### [Text extract]

----------------------------------------

In his youth, Berlin's intellectual development followed that of English-language philosophy, and he was at one point deeply involved in the advance of analytic philosophy; yet he drifted away from this, and his later writings and concerns are a world away from most Anglo-American philosophy of their time. Joshua Cherniss & Henry Hardy "Isaiah Berlin," Stanford Encyclopedia of Philosophy.
As a one-time avid reader of Isaiah Berlin I found nothing to disagree with the passage above written by extremely knowledgeable students of Berlin. I suspect, in fact, that if we looked at Berlin's later writings, he very much embraced this image of his relationship to analytic philosophy. While the passage is not false, I think it is seriously misleading. Berlin was a fierce critic of analytic philosophy.* In fact, he is completely up front about this in what is arguably his most famous bit of writing. I quote from the opening preamble of "Two Concepts of Liberty," (which I was re-reading in light of my exploration of Sophie De Grouchy's and Constant's analysis of the famous distinction):
If men never disagreed about the ends of life, if our ancestors had remained undisturbed in the Garden of Eden, the studies to which the Chichele Chair of Social and Political Theory is dedicated could scarcely have been conceived. For these studies spring from, and thrive on, discord... Where ends are agreed, the only questions left are those of means, and these are not political but technical, that is to say, capable of being settled by experts or machines, like arguments between engineers or doctors. That is why those who put their faith in some immense, world-transforming phenomenon, like the final triumph of reason or the proletarian revolution, must believe that all political and moral problems can thereby be turned into technological ones. That is the meaning of Engels' famous phrase (paraphrasing Saint-Simon) about 'replacing the government of persons by the administration of things', and the Marxist prophecies about the withering away of the State and the beginning of the true history of humanity. This outlook is called Utopian by those for whom speculation about this condition of perfect social harmony is the play of idle fancy. Nevertheless, a visitor from Mars to any British - or American -university today might perhaps be forgiven if he sustained the impression that its members lived in something very like this innocent and idyllic state, for all the serious attention that is paid to fundamental problems of politics by professional philosophers. ...
Our philosophers seem oddly unaware of these devastating effects of their activities. It may be that, intoxicated by their magnificent achievements in more abstract realms, the best among them look with disdain upon a field in which radical discoveries are less likely to be made, and talent for minute analysis is less likely to be rewarded. Yet, despite every effort to separate them, conducted by a blind scholastic pedantry, politics has remained indissolubly intertwined with every other form of philosophical enquiry. To neglect the field of political thought, because its unstable subjectmatter, with its blurred edges, is not to be caught by the fixed concepts, abstract models and fine instruments suitable to logic or to linguistic analysis - to demand a unity of method in philosophy, and reject whatever the method cannot successfully manage - is merely to allow oneself to remain at the mercy of primitive and uncriticised political beliefs. Berlin, I. (1958) “Two Concepts of Liberty.”
The main direct criticism of analytical philosophy is that its then-neglect of political philosophy is dangerous. For this neglect leaves dangerous political beliefs that exist unexamined and un-criticized. In offering this criticism, Berlin conceives of philosophy as an enterprise that ought to be judged on its social consequences and omissions. That is to say, philosophy is a moral vocation for Berlin.

----------------------------------------

### [Data excerpt]
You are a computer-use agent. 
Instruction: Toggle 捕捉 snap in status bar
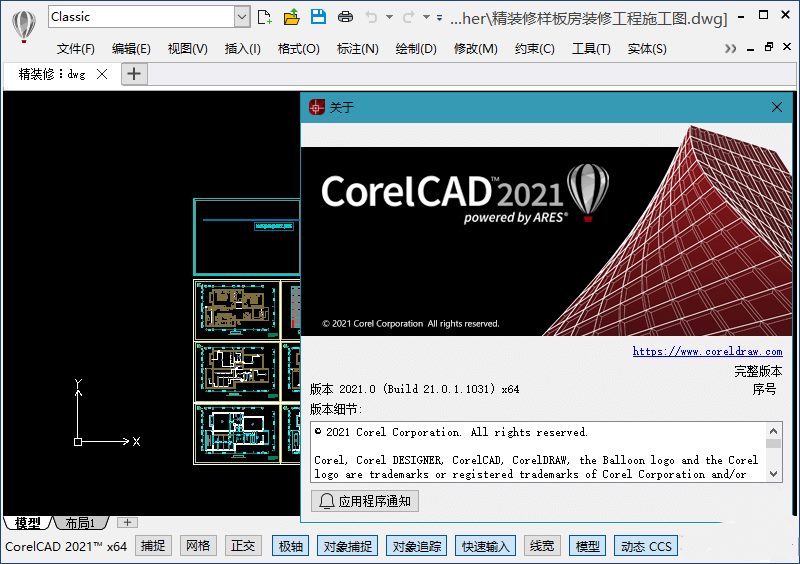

----------------------------------------

### [What this exercise asks]
1. Answer these questions using the text on Isaiah Berlin and analytic philosophy:
(a) In light of whose analysis was the writer re-reading "Two Concepts of Liberty"?
(b) According to Berlin, which thinker was Engels paraphrasing in the phrase about "replacing the government of persons by the administration of things"?
(c) In the final paragraph, what does the writer say philosophy is for Berlin?
2. Continue the text on Isaiah Berlin's criticism of analytic philosophy, starting after its last sentence.

### [Responses]
1.
(a) Sophie De Grouchy's and Constant's analysis of the famous distinction.
(b) Saint-Simon.
(c) A moral vocation, an enterprise that ought to be judged on its social consequences and omissions.

2.
Berlin's stance toward analytic philosophy is no different from analytic philosophers that object to the social consequences of, for example, Heidegger's philosophy or the criticisms of other projects that tend to be associated with authoritarianism and, say, forms of irrationally. We may understand Berlin's position as follows: analytic philosophers going back to Carnap pride themselves on our adoption of responsible speech (clear, rigorous, etc.) and have a tendency to cry 'charlatan' or 'fraud' when we encounter jargon-ridden continental philosophers, but we refuse to accept that our stance may generate omissions for which we can be held justifiable responsible. In particular, Berlin seems to believe that philosophers ought to guide society's ideas (if we don't such ideas "remain blind and undirected.") How this guiding is exactly supposed to happen he leaves somewhat unclear (he mentions "rational criticism") but he believes it is the duty of philosophers to "disarm" dangerous ideas before they become too dangerous.**
But this is not the only criticism (of analytic philosophy's stance & speech). Berlin also claims that analytic philosophy fools itself by understanding itself as a-political, despite the fact that "politics has remained indissolubly intertwined with every other form of philosophical enquiry." Attempts at separating philosophy and politics entirely are doomed to fail. Berlin is not entirely clear why this would be so, but the arguments for his position are not too hard to discern. Part of the position is, as we have seen, that philosophical practices generate systematic patterns of consequences and omissions for which philosophy can be held responsible. (Another version of this is Constant's endorsement of what I call a "Rhetorical Precautionary Principle" (recall; see also 'Socratic problem.')
A key aspect of Berlin's criticism of analytic philosophy is his rejection of the adoption of a technocratic stance. (This stance is more evident among then exiled members of the Vienna circle than in ordinary language philosophy, of course.) This criticism can be sub-divided in several sub-criticisms: (i) analytic philosophy mistakenly claims unity of methods (I use the plural because Berlin actually mentions more than one method); (ii) analytic philosophy is method driven, so that what the method can't handle cleanly (or with promise of success) it illegitimately rejects as a philosophical topic; (iii) technocracy presupposes or assumes agreement over ends, so that analytical philosophy takes as settled what ought to be an achievement. (Note that (iii) does not rely on Berlin's own tragic-tinted value-pluralism.)
From Berlin's perspective (iii) is an extremely serious charge because it helps generate "the impression that its members lived in something very like this innocent and idyllic state." That is to say, the more fundamental criticism of analytical philosophy is that by withdrawing into the purportedly responsible speech of technocrats, it fundamentally misunderstands the world it is in and, thus, endangers its own survival.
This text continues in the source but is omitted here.